My thoughts and worries must have been incomprehensible to Miss Gaen for that reason─did the “nice lady who knows everything” even have a grasp on the concerns of someone of my level?

Don’t feel envious.

Don’t worry yourself over something stupid.

Shinobu was right─but why didn’t she feel worried? Was there really nothing for her to worry about?

Her first thrall, who she thought had been separated from her in death four hundred years ago, had been resurrected after all that time─could she really stay unemotional about it?

And if I was going there, what about the armored warrior himself?

I didn’t know how he felt about Shinobu─he may have hated her for turning him into a vampire, but until that the two were close, straddling the wall of human and aberration. Now that he had his will back, what did he think of Shinobu, with whom he once fought side by side?

She’d return the enchanted blade Kokorowatari to him─that’s what he said.

The sword was also a replica created in order to cut Shinobu down…

“…”

This too must have been a pointless concern.

Just as Shinobu said, Miss Gaen had no intention of allowing her to meet the first Aberration Slayer─whether the armored warrior plotted a drama of return or revenge.

Or of reunion. It wouldn’t be realized.

The curtain would abruptly fall first.

The rate of aberrational stories occurring in this town would surely drop by a few percent if the experts dealt with the armored warrior─happily ever after, hip hip hooray. Whatever discomfort I felt barely meant a thing─something small, just like my concerns.

The object of my concerns would be eliminated while I was busy being concerned with it.

That’s how it went.

This situation had grown out of me not finishing my homework over summer break─thus would my memories of my last summer as a high schooler be bookended.

I climbed down the mountain and returned to town as I wasted my time thinking these thoughts. On my mental shopping list were “Breakfast,” “Book,” “Donuts,” and “Bra.”

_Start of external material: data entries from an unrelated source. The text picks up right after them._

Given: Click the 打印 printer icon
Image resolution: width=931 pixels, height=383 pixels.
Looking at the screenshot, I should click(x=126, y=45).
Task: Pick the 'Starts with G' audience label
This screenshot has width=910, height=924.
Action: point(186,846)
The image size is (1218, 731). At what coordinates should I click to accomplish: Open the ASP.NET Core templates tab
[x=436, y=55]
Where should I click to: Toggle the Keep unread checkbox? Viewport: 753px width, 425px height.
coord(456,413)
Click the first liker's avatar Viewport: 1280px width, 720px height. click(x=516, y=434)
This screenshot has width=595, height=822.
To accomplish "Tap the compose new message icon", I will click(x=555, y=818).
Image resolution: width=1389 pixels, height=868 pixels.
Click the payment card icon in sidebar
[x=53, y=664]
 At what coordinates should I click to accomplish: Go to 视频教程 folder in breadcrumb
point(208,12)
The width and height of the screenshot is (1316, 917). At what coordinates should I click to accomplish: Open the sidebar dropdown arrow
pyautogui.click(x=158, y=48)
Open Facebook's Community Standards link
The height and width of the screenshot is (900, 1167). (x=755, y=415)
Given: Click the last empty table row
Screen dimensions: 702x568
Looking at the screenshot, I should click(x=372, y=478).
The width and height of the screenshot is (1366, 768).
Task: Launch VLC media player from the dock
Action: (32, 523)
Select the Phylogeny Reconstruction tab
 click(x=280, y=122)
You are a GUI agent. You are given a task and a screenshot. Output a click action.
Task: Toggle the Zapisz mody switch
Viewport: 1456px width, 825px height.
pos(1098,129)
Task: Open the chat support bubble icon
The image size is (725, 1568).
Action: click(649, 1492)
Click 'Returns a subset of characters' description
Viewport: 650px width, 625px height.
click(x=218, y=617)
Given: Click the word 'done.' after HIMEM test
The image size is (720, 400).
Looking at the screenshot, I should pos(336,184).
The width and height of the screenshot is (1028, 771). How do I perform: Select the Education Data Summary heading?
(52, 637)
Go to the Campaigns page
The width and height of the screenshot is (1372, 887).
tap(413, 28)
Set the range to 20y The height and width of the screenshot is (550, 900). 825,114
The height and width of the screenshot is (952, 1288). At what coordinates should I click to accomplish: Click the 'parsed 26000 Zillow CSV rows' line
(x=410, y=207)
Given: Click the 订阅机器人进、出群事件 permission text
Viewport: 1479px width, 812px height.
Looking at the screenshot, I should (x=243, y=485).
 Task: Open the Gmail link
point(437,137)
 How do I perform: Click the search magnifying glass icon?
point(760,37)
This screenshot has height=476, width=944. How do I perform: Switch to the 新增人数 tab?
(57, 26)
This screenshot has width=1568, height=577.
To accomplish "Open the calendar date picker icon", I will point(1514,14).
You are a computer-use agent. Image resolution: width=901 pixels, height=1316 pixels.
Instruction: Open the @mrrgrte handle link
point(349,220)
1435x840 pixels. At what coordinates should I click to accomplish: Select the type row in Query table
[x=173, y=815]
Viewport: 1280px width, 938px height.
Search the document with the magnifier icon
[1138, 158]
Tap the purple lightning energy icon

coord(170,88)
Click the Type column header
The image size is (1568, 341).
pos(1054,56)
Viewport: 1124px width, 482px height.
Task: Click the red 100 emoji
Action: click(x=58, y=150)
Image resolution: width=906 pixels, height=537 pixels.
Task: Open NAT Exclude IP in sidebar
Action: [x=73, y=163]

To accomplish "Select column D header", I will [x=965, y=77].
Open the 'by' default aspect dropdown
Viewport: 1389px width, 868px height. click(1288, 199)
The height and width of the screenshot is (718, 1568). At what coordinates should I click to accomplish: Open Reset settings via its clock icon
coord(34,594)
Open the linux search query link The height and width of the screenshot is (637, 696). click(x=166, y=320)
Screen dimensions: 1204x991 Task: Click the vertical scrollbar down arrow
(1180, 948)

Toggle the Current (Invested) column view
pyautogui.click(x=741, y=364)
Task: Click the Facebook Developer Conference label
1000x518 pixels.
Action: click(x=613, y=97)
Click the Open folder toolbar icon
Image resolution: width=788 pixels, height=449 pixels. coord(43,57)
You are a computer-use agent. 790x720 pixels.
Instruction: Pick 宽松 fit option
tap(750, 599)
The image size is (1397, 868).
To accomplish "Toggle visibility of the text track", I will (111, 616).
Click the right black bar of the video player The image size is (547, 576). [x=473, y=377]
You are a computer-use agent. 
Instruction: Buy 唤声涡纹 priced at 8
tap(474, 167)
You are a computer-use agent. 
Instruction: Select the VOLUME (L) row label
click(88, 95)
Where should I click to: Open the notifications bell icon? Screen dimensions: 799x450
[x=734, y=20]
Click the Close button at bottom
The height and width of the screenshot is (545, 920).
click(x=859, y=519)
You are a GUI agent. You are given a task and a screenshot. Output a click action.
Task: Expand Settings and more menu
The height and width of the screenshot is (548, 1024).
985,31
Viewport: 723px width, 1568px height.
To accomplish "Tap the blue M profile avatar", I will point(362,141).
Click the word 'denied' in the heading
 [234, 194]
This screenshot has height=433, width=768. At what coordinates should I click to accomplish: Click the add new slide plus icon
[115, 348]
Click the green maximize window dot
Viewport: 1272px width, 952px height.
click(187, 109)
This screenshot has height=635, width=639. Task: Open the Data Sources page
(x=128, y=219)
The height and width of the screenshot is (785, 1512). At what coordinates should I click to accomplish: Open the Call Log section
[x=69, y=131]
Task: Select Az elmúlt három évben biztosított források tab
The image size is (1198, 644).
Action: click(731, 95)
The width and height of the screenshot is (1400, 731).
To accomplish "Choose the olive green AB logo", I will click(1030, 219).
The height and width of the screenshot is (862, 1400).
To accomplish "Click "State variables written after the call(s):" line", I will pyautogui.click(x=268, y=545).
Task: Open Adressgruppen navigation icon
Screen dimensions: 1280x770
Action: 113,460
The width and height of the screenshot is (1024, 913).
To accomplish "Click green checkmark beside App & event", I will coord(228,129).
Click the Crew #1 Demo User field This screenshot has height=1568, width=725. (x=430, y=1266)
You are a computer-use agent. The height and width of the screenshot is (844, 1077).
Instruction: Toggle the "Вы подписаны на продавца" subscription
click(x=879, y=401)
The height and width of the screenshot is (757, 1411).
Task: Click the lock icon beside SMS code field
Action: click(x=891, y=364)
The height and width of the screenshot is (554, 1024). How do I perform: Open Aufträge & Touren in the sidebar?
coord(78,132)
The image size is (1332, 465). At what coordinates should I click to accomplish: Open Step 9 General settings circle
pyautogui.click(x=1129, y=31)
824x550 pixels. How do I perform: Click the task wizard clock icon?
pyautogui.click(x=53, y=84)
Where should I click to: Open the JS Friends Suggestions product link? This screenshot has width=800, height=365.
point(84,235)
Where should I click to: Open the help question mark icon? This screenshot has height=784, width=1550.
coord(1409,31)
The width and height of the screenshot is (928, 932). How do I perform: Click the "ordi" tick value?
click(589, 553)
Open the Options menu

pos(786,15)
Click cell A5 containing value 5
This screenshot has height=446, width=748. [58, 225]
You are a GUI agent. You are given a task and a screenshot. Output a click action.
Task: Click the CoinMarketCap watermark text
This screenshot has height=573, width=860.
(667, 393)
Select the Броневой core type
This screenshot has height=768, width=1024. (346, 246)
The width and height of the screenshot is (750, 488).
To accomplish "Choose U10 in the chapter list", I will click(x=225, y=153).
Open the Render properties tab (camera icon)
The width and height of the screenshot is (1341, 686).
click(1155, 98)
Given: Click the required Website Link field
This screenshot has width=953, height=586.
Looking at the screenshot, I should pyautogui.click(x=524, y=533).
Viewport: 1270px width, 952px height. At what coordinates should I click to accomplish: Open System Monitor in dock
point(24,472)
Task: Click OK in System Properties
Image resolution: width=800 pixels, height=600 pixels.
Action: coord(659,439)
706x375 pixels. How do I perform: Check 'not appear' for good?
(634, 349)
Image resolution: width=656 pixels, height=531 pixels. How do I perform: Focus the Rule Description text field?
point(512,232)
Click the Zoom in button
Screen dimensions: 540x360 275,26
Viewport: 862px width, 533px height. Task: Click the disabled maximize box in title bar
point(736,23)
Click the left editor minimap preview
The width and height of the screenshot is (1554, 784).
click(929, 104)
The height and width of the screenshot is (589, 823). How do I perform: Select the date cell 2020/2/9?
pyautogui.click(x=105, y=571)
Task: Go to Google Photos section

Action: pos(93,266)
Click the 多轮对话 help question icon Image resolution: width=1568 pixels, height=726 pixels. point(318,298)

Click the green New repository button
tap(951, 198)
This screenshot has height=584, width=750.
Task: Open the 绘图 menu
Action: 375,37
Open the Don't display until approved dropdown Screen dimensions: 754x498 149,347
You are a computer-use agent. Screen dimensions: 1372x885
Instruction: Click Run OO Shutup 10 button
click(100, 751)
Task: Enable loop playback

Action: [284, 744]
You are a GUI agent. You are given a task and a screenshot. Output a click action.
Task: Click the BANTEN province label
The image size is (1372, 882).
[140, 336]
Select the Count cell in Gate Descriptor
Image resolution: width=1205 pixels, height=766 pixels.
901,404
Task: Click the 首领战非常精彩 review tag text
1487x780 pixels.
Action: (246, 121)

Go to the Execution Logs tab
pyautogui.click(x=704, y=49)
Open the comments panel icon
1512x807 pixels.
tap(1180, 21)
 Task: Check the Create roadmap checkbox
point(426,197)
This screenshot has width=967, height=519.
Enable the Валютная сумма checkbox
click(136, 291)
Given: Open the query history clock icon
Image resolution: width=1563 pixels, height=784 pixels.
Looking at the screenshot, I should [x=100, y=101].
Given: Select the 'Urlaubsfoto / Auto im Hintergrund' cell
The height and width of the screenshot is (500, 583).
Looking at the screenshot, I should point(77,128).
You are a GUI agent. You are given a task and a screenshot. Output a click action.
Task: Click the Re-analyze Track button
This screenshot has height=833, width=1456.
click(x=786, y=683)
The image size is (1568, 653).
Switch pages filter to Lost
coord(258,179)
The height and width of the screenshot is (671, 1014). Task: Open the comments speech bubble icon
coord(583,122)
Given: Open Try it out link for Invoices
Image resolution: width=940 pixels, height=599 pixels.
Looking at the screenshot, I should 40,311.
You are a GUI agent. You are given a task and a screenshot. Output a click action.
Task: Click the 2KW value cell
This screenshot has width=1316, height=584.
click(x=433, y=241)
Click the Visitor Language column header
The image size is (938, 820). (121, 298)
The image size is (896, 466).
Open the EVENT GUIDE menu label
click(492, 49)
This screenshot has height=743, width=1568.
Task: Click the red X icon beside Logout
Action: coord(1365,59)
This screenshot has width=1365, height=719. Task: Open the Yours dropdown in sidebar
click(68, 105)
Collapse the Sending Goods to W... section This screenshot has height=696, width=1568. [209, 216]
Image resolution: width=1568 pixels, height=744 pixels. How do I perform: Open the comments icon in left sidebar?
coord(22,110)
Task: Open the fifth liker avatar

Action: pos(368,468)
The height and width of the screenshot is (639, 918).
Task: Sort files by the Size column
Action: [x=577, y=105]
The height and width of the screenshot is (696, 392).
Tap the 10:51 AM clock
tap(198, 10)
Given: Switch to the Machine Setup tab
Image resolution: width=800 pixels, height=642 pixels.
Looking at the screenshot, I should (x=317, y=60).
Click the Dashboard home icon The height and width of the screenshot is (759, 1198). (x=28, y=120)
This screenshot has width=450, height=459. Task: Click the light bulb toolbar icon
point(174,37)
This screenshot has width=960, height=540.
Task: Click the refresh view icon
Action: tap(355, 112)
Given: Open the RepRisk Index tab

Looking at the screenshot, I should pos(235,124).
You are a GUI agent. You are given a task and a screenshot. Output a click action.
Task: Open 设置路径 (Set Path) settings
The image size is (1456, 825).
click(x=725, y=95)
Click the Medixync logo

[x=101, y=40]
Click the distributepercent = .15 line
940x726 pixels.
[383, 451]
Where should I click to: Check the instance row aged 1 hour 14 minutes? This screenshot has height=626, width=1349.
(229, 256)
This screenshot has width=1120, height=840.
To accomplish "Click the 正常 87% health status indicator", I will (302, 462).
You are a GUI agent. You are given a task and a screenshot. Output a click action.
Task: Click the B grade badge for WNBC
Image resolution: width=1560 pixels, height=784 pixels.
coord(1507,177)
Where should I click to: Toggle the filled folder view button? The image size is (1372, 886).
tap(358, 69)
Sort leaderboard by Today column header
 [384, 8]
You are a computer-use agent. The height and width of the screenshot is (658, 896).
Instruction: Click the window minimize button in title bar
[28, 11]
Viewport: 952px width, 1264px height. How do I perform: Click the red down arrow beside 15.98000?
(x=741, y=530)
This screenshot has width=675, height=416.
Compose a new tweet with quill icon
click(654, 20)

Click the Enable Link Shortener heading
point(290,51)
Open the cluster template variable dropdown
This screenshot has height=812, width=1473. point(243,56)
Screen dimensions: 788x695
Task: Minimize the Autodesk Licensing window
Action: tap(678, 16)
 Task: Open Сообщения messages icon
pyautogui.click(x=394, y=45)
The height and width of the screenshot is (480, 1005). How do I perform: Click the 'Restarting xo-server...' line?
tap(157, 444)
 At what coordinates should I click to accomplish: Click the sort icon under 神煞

The most efficient itinerary would be: bookstore, supermarket, Mister Donut, then lingerie shop. It’d minimize the amount of time I had to carry a bra and allow me to return to the shrine without getting taken in by the police, considering the patrol routes and timetables of the officers in the area.

Fortunately, it was a weekday morning, so Senjogahara and Hanekawa would be at school. I wouldn’t end up getting scolded by them.

I’d already sent a message to let them know I was safe, but maybe I should send one more, just to make sure they didn’t worry? All while being absolutely sure not to get them involved, now that I had a better idea of the situation…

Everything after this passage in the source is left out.